In contrast, wild cards are events that cannot be predicted or fully anticipated, but at the same time, have the potential to “alter the international system by their reversal of significant trends, thereby undermining the facts upon which future planning is built” [48]. Since the probability for their occurrence and in many cases their exact nature will be unknown, they are difficult to incorporate into statistical models and computer simulations. Nevertheless, a real security foresight expert must leave room to calculate the unknowns. Nate Silver does this by assigning a value to epistemological uncertainty—“the limits of our knowledge” [29]. By using Bayer’s Theorem, he is able to calculate the posterior probability of a previously unknown event. This involves assigning a value to the prior probability and a value to a new event occurring or not, to come to the posterior probability [29]. He recommends integrating this method into computer simulations, but only in a limited way—for running tests on all possible options.
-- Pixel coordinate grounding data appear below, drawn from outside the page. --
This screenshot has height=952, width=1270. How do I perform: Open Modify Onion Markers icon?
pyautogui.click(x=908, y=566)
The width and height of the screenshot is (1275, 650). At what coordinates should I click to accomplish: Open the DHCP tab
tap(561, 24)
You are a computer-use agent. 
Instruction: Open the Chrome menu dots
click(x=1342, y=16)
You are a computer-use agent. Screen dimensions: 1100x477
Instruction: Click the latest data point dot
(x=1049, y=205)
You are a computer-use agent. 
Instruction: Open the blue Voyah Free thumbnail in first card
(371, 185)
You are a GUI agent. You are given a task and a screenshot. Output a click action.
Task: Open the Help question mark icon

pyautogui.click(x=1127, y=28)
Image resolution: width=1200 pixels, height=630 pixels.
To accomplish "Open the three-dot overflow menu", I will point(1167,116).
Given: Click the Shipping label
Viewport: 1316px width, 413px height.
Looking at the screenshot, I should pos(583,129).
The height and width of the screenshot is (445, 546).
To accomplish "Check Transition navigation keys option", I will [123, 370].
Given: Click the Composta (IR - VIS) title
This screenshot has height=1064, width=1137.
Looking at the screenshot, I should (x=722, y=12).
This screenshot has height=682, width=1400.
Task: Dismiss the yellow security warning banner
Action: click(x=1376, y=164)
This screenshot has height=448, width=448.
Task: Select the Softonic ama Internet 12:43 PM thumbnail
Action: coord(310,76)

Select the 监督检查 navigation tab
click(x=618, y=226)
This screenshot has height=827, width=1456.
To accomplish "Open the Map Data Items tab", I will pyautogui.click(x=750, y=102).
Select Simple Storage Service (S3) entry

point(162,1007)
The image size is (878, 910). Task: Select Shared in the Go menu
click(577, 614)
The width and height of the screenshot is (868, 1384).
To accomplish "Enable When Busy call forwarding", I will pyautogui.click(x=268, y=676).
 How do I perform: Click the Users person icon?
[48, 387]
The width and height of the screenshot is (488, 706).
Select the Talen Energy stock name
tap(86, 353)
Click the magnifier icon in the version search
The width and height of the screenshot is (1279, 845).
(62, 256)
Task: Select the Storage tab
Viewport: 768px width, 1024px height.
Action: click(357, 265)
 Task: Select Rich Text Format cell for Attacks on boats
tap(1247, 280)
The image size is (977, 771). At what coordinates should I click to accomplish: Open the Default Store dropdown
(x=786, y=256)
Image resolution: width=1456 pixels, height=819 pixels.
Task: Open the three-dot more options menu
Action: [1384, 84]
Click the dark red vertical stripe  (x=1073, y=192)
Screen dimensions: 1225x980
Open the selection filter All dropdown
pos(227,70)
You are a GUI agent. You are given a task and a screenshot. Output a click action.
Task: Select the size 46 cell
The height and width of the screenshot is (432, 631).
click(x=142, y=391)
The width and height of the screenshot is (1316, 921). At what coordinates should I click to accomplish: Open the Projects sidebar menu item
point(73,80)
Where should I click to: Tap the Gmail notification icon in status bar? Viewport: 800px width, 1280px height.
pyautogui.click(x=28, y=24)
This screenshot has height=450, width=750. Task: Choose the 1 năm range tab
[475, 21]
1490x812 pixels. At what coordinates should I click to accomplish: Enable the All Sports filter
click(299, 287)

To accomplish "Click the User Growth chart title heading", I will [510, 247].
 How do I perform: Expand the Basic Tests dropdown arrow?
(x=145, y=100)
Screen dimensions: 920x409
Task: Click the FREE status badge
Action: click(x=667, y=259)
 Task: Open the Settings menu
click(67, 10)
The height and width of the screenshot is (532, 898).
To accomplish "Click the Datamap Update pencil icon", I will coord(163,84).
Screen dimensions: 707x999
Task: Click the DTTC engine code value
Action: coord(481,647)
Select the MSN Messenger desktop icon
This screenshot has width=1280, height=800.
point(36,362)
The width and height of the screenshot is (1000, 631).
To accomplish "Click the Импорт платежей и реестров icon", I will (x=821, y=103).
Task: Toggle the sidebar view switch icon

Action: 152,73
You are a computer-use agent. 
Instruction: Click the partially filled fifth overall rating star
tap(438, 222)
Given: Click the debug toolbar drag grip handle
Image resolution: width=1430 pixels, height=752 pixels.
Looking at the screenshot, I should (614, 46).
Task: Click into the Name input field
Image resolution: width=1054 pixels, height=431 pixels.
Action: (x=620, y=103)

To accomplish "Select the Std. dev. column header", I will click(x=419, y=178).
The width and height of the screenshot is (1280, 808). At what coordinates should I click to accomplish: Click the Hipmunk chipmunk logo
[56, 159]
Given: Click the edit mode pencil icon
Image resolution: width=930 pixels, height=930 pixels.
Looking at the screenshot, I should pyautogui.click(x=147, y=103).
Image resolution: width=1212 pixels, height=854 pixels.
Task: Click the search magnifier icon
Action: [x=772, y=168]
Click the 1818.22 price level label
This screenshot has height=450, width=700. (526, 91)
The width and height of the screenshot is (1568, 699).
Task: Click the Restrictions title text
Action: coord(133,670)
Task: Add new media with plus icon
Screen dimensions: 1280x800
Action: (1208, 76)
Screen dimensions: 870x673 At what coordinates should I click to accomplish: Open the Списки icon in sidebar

Human judgment is then indispensable for testing the computer predictions in the real world, rather than within the comfortable confines of a model, to improve accuracy [29].

Conclusion

As security threats make continental divisions less important, futures institutes should have more incentive to provide organizations such as NATO and the EU with the early warning technology they need to protect our common interests. The models may differ in methodology, or use a combination of methodologies to make more accurate predictions.

While indicator-based models have produced highly accurate early warning results y, system dynamics models or agent-based models have also been shown to be helpful for helping policy makers make security predictions. Those who combine the benefits of modeling with human judgment, allowing for the unexpected, are best placed to aid in security foresight. As institutes become more interested in lending their expertise to foresight projects which contribute to our common security, policy makers will be better enabled to prevent risks. This will help them capitalize on conflict resolution opportunities which have the power to expand stability and keep our communities safe.